Saved entries:
━━━━━━━━━━━━━━━━━━━━━━━━━━━━━━
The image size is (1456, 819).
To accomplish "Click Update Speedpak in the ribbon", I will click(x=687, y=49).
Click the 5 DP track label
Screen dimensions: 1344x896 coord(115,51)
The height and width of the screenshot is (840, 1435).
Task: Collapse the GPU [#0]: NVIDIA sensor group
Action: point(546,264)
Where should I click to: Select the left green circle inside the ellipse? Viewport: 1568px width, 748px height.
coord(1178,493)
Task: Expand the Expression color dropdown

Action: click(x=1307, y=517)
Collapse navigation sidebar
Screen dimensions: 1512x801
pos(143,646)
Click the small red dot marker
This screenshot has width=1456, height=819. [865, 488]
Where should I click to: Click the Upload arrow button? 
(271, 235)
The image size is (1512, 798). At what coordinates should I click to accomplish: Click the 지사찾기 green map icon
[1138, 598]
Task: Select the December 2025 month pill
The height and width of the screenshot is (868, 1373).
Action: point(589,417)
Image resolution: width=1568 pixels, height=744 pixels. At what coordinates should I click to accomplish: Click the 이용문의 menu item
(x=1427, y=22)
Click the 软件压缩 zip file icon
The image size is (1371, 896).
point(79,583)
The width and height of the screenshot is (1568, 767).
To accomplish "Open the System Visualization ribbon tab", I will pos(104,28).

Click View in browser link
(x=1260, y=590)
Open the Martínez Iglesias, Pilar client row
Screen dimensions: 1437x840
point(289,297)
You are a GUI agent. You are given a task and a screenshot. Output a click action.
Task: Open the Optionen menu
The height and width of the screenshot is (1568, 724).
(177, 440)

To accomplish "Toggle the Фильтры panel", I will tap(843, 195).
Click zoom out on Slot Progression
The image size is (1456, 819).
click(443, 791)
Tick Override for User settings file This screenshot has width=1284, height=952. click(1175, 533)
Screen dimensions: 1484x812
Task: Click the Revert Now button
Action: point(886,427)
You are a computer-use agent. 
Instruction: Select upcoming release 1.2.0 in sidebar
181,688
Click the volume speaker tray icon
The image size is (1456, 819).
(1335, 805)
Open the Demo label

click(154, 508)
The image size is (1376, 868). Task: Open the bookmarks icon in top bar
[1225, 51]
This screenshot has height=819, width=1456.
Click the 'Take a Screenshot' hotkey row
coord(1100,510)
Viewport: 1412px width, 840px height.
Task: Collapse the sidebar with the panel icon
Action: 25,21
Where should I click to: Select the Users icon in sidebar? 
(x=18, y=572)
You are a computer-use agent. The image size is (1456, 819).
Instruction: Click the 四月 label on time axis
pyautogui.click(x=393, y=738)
━━━━━━━━━━━━━━━━━━━━━━━━━━━━━━
**GOAL OF THE EXERCISE**
Restate the data word for word.

**REPLY TO THE TASK**
The image size is (1456, 819).
To accomplish "Click Update Speedpak in the ribbon", I will click(x=687, y=49).
Click the 5 DP track label
Screen dimensions: 1344x896 coord(115,51)
The height and width of the screenshot is (840, 1435).
Task: Collapse the GPU [#0]: NVIDIA sensor group
Action: point(546,264)
Where should I click to: Select the left green circle inside the ellipse? Viewport: 1568px width, 748px height.
coord(1178,493)
Task: Expand the Expression color dropdown

Action: click(x=1307, y=517)
Collapse navigation sidebar
Screen dimensions: 1512x801
pos(143,646)
Click the small red dot marker
This screenshot has width=1456, height=819. [865, 488]
Where should I click to: Click the Upload arrow button? 
(271, 235)
The image size is (1512, 798). At what coordinates should I click to accomplish: Click the 지사찾기 green map icon
[1138, 598]
Task: Select the December 2025 month pill
The height and width of the screenshot is (868, 1373).
Action: point(589,417)
Image resolution: width=1568 pixels, height=744 pixels. At what coordinates should I click to accomplish: Click the 이용문의 menu item
(x=1427, y=22)
Click the 软件压缩 zip file icon
The image size is (1371, 896).
point(79,583)
The width and height of the screenshot is (1568, 767).
To accomplish "Open the System Visualization ribbon tab", I will pos(104,28).

Click View in browser link
(x=1260, y=590)
Open the Martínez Iglesias, Pilar client row
Screen dimensions: 1437x840
point(289,297)
You are a GUI agent. You are given a task and a screenshot. Output a click action.
Task: Open the Optionen menu
The height and width of the screenshot is (1568, 724).
(177, 440)

To accomplish "Toggle the Фильтры panel", I will tap(843, 195).
Click zoom out on Slot Progression
The image size is (1456, 819).
click(443, 791)
Tick Override for User settings file This screenshot has width=1284, height=952. click(1175, 533)
Screen dimensions: 1484x812
Task: Click the Revert Now button
Action: point(886,427)
You are a computer-use agent. 
Instruction: Select upcoming release 1.2.0 in sidebar
181,688
Click the volume speaker tray icon
The image size is (1456, 819).
(1335, 805)
Open the Demo label

click(154, 508)
The image size is (1376, 868). Task: Open the bookmarks icon in top bar
[1225, 51]
This screenshot has height=819, width=1456.
Click the 'Take a Screenshot' hotkey row
coord(1100,510)
Viewport: 1412px width, 840px height.
Task: Collapse the sidebar with the panel icon
Action: 25,21
Where should I click to: Select the Users icon in sidebar? 
(x=18, y=572)
You are a computer-use agent. The image size is (1456, 819).
Instruction: Click the 四月 label on time axis
pyautogui.click(x=393, y=738)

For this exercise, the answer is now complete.